The platforms are apparently, overall, paid on the number of views or placements, and so to them it's irrelevant whether they annoy the viewer or not, as long as the viewer can't get away from seeing the ads. In fact, the platforms that offer paid, ad-free subscriptions would actually be incentivised to make the ads as annoying as possible.
At the same time, the advertisers seem to have little control over this placement, unless they're willing to pay really big money for specific slots.
So the advertising side of marketing industry has, by and large, no idea of how marketing works, and the platform side of the industry has no interest in offering ads that actually work.
No wonder the Internet and streaming services suck.
(p.s. Ublock Origin)
@HebrideanHecate @FeartnTired I don't know if YT still does it, but at some point they were putting ads in between music performance videos.
You'd be listening to a song, or a concerto, or whatever and BAM an ad. Right there. In the middle of the music.
We could scarcely believe it when we saw it.
@Gnomeshatecheese @FeartnTired Yes, they were, it was outrageous!
@FeartnTired Yeah, I was dead-tired last night so I think I zoned out about third of the way through the video. Didn't really take much in beyond the beginning.
@FeartnTired @Gnomeshatecheese Mostly they irritate the hell out of me, I liked the Shetland dancing pony, there was something for a rabid badger the man thought was a puppy, that was funny, but aside from that they really do ANNOY me!
@HebrideanHecate @FeartnTired Problem is, most ads are just same old, tired boilerplate.

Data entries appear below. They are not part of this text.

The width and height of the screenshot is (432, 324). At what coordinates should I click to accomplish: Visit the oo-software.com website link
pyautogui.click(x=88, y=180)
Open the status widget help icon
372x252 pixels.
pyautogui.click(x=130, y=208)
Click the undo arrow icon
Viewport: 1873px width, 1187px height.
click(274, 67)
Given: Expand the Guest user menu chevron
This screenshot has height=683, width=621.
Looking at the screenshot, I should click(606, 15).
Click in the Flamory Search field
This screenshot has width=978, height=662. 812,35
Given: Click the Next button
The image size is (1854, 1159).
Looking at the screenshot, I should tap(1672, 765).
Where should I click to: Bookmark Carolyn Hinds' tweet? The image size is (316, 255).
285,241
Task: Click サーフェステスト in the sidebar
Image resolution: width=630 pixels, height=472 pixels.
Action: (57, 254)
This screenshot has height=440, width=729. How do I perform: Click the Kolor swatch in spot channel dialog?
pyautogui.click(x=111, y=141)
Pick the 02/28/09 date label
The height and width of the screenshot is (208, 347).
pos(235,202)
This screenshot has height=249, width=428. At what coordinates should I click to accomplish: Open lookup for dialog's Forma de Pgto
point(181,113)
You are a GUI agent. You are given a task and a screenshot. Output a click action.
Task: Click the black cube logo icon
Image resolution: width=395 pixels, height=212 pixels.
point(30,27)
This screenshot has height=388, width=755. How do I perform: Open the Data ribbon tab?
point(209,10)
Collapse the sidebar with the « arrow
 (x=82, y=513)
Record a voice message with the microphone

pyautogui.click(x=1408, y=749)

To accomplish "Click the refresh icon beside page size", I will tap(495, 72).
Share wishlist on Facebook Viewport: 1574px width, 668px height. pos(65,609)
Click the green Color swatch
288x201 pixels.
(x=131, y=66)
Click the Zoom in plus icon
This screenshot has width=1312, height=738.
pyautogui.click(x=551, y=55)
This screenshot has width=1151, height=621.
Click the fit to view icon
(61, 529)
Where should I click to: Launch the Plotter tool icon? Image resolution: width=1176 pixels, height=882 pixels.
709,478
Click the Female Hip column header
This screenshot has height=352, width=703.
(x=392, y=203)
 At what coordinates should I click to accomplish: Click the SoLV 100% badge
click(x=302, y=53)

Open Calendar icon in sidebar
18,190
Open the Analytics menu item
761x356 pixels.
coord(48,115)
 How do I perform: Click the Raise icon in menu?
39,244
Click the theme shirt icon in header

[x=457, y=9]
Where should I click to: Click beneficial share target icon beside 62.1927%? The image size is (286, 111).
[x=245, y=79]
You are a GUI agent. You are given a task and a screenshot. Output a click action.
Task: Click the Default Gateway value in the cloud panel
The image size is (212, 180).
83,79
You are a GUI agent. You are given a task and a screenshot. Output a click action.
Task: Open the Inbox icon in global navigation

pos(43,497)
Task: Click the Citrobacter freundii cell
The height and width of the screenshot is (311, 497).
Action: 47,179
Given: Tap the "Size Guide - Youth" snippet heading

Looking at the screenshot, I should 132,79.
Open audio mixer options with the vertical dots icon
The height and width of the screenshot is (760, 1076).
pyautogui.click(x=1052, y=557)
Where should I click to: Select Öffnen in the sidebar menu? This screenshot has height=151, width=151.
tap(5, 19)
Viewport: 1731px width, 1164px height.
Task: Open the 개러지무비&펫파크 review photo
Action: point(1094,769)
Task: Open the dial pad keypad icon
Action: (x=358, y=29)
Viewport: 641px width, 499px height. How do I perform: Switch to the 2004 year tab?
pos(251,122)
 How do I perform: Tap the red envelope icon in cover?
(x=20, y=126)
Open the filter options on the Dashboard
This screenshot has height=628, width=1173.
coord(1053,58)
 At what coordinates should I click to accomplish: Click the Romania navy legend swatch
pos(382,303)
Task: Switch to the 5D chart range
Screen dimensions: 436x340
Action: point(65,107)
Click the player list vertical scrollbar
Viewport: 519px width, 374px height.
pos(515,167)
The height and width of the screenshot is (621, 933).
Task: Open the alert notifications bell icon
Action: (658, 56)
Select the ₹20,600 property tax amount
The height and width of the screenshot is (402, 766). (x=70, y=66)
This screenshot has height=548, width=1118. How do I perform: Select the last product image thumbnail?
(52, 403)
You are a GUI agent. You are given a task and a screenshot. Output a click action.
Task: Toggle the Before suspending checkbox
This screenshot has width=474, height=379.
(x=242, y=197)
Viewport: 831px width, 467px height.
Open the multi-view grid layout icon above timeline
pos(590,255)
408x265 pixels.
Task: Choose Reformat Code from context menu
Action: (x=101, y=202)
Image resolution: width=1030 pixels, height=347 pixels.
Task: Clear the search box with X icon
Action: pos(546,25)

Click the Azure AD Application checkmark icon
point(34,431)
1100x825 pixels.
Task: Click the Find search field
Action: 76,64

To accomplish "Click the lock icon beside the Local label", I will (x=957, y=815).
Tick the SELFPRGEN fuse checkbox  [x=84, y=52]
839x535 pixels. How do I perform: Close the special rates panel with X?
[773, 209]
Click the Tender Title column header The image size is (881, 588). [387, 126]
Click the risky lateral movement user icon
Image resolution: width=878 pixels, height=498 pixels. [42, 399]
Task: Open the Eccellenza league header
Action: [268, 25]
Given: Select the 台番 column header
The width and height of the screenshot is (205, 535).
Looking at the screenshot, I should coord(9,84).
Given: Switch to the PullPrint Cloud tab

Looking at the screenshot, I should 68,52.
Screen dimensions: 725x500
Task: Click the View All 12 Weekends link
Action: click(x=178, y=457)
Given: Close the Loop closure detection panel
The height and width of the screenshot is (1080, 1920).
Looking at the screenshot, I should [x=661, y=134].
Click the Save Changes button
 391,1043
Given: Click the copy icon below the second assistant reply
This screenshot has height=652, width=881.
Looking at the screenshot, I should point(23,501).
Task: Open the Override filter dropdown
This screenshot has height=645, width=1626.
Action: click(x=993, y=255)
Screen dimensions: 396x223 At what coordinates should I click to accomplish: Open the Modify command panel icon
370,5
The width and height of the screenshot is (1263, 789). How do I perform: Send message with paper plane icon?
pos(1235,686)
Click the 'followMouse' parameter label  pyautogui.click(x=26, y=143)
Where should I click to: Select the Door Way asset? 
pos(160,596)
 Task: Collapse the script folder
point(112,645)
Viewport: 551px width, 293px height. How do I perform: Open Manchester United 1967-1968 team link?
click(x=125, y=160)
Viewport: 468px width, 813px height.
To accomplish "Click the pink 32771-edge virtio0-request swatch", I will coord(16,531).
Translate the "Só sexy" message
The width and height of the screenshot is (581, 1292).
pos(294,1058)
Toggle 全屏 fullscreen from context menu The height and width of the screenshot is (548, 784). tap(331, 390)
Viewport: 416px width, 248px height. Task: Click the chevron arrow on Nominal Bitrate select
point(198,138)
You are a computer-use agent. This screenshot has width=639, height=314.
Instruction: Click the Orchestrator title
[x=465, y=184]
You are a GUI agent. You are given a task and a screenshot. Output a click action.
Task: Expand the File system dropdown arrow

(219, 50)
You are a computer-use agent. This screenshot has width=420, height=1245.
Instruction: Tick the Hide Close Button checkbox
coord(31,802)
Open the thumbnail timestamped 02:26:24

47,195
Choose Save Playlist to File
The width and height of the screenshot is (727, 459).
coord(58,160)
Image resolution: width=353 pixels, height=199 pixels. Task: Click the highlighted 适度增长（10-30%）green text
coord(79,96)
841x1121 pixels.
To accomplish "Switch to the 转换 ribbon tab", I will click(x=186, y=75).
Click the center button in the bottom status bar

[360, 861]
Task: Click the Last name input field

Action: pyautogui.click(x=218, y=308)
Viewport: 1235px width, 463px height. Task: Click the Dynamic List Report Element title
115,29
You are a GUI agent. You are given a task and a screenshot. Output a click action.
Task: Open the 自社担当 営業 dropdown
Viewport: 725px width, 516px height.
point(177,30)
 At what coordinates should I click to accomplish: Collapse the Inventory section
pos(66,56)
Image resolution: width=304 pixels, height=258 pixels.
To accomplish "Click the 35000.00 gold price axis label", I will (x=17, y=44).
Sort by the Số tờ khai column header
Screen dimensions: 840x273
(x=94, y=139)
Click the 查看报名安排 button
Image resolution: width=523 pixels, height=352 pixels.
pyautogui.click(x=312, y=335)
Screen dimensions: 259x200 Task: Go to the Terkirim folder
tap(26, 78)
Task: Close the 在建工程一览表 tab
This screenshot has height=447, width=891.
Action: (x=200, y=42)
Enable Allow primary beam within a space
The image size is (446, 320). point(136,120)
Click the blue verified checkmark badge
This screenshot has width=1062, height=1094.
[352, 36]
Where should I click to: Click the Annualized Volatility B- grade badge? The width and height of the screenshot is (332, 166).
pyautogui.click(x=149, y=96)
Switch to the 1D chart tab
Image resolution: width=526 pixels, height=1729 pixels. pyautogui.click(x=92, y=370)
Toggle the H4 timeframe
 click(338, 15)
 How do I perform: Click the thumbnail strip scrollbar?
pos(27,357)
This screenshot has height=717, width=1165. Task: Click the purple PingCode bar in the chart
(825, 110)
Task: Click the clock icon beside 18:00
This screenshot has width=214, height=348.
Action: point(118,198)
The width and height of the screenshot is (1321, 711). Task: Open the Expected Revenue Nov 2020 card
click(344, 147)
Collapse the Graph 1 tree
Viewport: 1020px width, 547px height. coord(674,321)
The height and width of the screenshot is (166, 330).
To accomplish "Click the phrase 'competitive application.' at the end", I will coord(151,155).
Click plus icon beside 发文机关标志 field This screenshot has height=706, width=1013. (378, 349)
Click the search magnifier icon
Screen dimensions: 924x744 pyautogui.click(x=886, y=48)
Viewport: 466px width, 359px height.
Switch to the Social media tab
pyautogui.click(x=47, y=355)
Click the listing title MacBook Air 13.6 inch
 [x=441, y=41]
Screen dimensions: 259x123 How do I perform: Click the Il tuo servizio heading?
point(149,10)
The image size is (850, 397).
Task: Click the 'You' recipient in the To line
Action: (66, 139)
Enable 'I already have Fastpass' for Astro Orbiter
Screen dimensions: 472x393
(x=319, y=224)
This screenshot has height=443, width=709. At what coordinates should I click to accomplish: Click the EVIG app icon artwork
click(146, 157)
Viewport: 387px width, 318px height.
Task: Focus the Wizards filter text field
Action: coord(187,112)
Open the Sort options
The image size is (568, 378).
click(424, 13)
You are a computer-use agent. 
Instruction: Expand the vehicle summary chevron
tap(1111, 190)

Insert a pretty person. Have the pretty person do/say something. Have a voiceover/suitable elevevator music.
Superimpose the brand or picture of the product.
Car (or other such) commercials are essentially this too, except instead of pretty person you have shiny object.
They're all so bloody similar that you won't even need to see the same ad to get utterly sick of the repetition.
So that's 2,000 clicks.
So, that'd be fine, except this was a restaurant, and we burned through the ad budget fast. Like, about a week maybe?
This was only a city of 100,000 people and the ad was set to be a local ad, so you'd expect that if nearly 2% of people not just saw the ad but visited the website, you'd see a huge boost in sales, right?
Not really... of all the ad campaigns we ran, facebook used the money up fastest, claimed to have achieved the most clicks, and yet had the least impact.
That experience led me to strongly believe that there's a lot of ad fraud going on.